Information supplied =>
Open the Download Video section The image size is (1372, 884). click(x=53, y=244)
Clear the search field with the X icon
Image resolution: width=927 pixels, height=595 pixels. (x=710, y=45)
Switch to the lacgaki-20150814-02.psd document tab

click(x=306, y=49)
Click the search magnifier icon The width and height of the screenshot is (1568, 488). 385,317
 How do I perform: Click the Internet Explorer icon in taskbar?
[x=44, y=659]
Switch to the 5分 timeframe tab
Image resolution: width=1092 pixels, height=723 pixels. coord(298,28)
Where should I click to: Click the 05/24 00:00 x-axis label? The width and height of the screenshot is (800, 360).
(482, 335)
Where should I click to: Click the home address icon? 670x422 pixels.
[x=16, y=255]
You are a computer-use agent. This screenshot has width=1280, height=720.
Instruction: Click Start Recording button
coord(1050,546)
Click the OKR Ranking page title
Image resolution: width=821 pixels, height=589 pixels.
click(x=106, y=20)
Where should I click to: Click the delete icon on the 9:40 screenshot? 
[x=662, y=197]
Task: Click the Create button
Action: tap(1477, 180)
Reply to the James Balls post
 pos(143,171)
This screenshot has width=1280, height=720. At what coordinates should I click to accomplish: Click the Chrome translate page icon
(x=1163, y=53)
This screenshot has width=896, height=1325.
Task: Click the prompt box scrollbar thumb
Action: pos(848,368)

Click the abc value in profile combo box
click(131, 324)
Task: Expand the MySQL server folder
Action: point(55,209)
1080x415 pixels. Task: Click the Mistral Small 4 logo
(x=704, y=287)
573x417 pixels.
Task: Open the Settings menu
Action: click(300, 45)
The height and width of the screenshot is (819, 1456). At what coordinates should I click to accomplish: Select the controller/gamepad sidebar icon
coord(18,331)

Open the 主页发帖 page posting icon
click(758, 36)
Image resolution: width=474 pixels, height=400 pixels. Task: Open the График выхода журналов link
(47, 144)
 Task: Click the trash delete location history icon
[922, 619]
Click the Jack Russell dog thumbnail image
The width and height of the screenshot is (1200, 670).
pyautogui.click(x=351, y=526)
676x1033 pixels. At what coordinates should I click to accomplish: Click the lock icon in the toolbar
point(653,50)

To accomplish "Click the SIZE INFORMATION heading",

Instructions to follow =>
I need exact copies of the lines from the one holding "This screenshot has width=1280, height=720. At" through the end of the records above, and nothing beyond them.

Solution to this problem =>
This screenshot has width=1280, height=720. At what coordinates should I click to accomplish: Click the Chrome translate page icon
(x=1163, y=53)
This screenshot has width=896, height=1325.
Task: Click the prompt box scrollbar thumb
Action: pos(848,368)

Click the abc value in profile combo box
click(131, 324)
Task: Expand the MySQL server folder
Action: point(55,209)
1080x415 pixels. Task: Click the Mistral Small 4 logo
(x=704, y=287)
573x417 pixels.
Task: Open the Settings menu
Action: click(300, 45)
The height and width of the screenshot is (819, 1456). At what coordinates should I click to accomplish: Select the controller/gamepad sidebar icon
coord(18,331)

Open the 主页发帖 page posting icon
click(758, 36)
Image resolution: width=474 pixels, height=400 pixels. Task: Open the График выхода журналов link
(47, 144)
 Task: Click the trash delete location history icon
[922, 619]
Click the Jack Russell dog thumbnail image
The width and height of the screenshot is (1200, 670).
pyautogui.click(x=351, y=526)
676x1033 pixels. At what coordinates should I click to accomplish: Click the lock icon in the toolbar
point(653,50)

To accomplish "Click the SIZE INFORMATION heading",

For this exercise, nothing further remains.